Alan waited until his brother left and said, “See, that’s what I’m talking about. Why all these sudden bike rides?”

“He just rides at night after dinner,” she said while tossing the sponge into the garbage can. “I have friends who go on walks every night or jog in the morning.”

“Yeah but he goes a few times every day. In the morning he wakes up at like five and goes on a ride in the dark and at night once everyone goes to bed he heads out again sometimes.”

Kelly opened a new sponge and wetted it.

“It’s… I don’t know?” Alan added before she could reply.

“He’s just restless.” She started scrubbing the plates.

“Maybe,” Alan said, though he knew it wasn’t that. Something wasn’t right. It wasn’t just the bike rides. Jimmy’s entire personally seemed different, almost cautious at times like he was giving more thought to things.
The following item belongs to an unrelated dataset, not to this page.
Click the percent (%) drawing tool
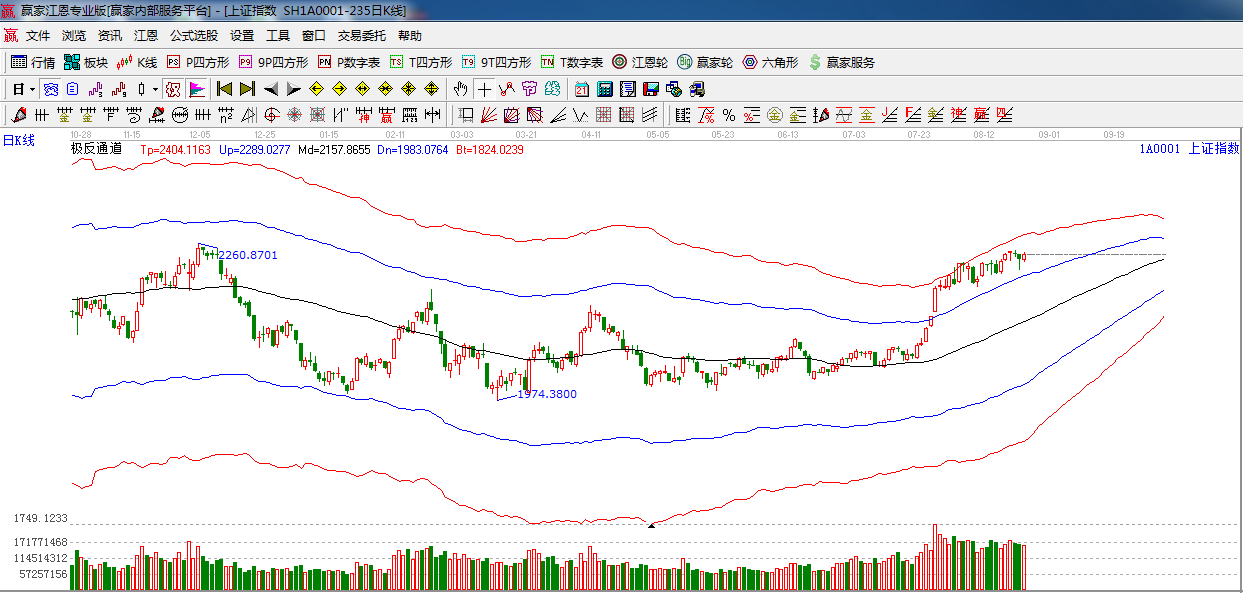Viewport: 1243px width, 593px height. [x=728, y=115]
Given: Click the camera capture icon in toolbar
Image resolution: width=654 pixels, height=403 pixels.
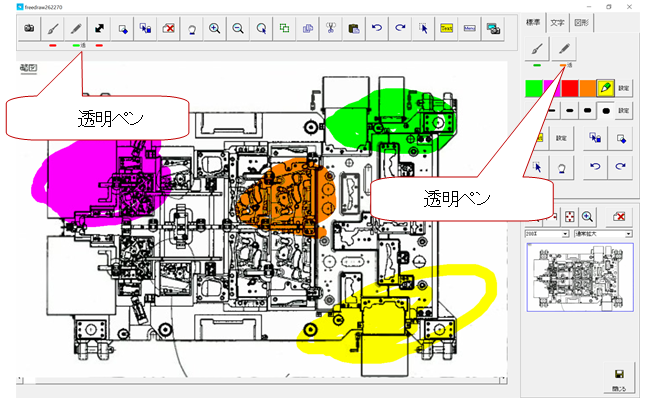Looking at the screenshot, I should pos(29,29).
At first Alan assumed it was because of Tina and the prom, but now didn’t think that was really it.

Chapter Ten

“Ugh,” Jimmy gasped as he pulled open the heavy door and stepped into the fallout shelter. It smells like shit.

Thankfully it wasn’t actually fecal matter that he smelled, just a combination of urine and body odor, but it was still enough to stop him in his tracks and momentarily kill his sex drive. Even worse, he had known something like this would happen given the small space and lack of circulation and had even started to notice a growing foulness, but didn’t do anything about it, his mind able to ignore it at first. Now he couldn’t. A smell like this could kill an elephant.

And I can’t leave the door open.

No toilets, no shower, and no way to quickly ventilate the space. It obviously wasn’t a first rate fallout shelter the Hood family had created. In fact, Jimmy was pretty sure it had been a last minute creation, probably one that had originally been a storm shelter that they tried to convert — something they could duck into when the foreign paratroopers dropped in and wait out their advance until the lines moved beyond the area.